• Goal 1:
Please answer these questions using the IIROC disclosure text:
(a) How many comments suggested that IIROC develop standard industry documentation?
(b) In what kind of language does IIROC require the disclosure information to be written?
(c) What will Dealer Members have to advise clients about in connection with market fluctuations?
• Goal 2:
Translate this sentence from the IIROC disclosure text into French: "This is important information for clients in that it facilitates direct comparison of services available from different Dealer Members on these issues."
• Goal 3:
From the IIROC disclosure text, copy out the stretch from "Content requirements" through "information should be removed.".

>> Start Document text

To date, several changes to the previously proposed amendments have been made to address the need for greater flexibility and we believe that with these changes, the proposed rules strike an appropriate balance, setting out clear base-line standards while still allowing a sufficient degree of flexibility to accommodate differences in Dealer Members' business models.
Use of standard industry document
We received one comment suggesting that IIROC develop standard industry documentation for use by all Dealer Member firms, or at the very least, the main disclosure document should include a summary in plain language of any documents incorporated by reference.
IIROC staff response
A standard form boilerplate disclosure document does not provide clients with information particular to their advisor and Dealer Member. Despite the similarities between Dealer Members, firms differ in the specific products and services they provide and the processes they have put in place to deliver those products and services. By providing clients with this information, Dealer Members allow clients the opportunity to differentiate between firms, and educate them as to the products and service levels that are available. This objective cannot be satisfied by providing a generic disclosure document that lists products and services that the Dealer Member may or may not offer. Furthermore, although IIROC will not mandate the format of the disclosures, we require, among other things, that the information be written in plain language.
Content requirements
We received the following comments which relate to the required content for the proposed relationship disclosure information:
• The requirement to disclose services not available through the Dealer Member should be removed.
• The requirement to describe the process used by the Dealer Member to assess investment suitability and KYC information should be removed.
IIROC staff response
Section XX05(2)(c)(iii) of the proposal would require Dealer Members to disclose whether they provide percentage return reporting to clients and whether investment suitability will be reviewed at any times beyond the triggering events listed in the revised Rule 1300.1(r). In particular, Dealer Members will have to advise clients if their accounts will be reviewed in response to market fluctuations. This is important information for clients in that it facilitates direct comparison of services available from different Dealer Members on these issues.

>> End Document text
>> Start Information shown

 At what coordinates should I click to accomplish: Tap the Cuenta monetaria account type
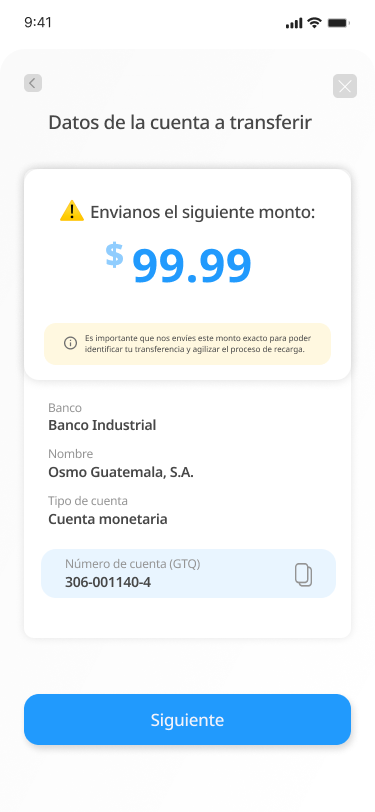click(108, 519)
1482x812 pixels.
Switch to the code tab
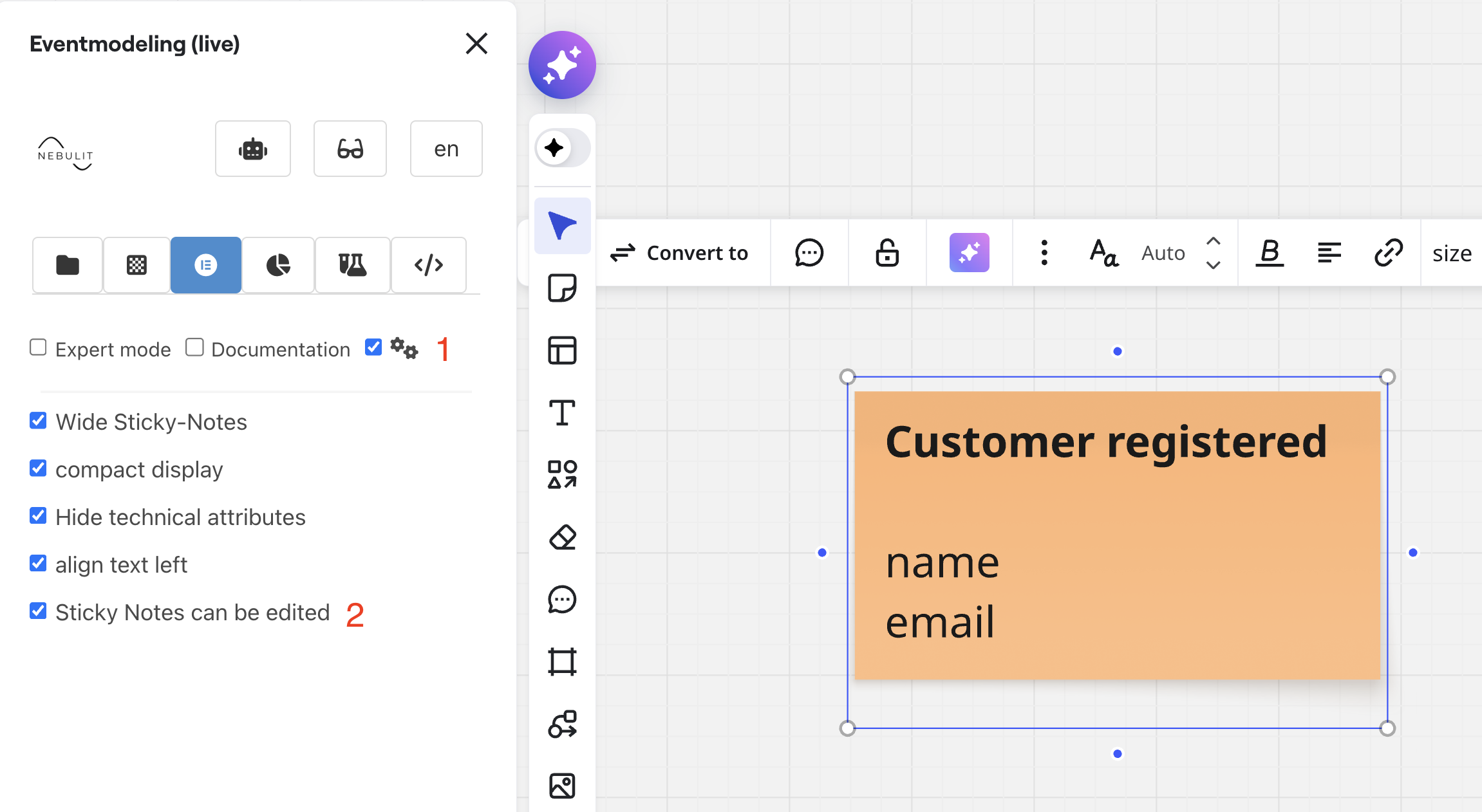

>> End Information shown

• Complete answer 1:
(a) One.
(b) Plain language.
(c) Whether their accounts will be reviewed in response to market fluctuations.

• Complete answer 2:
Il s'agit d'une information importante pour les clients, car elle facilite la comparaison directe des services offerts par les différents courtiers membres sur ces questions.

• Complete answer 3:
Content requirements
We received the following comments which relate to the required content for the proposed relationship disclosure information:
• The requirement to disclose services not available through the Dealer Member should be removed.
• The requirement to describe the process used by the Dealer Member to assess investment suitability and KYC information should be removed.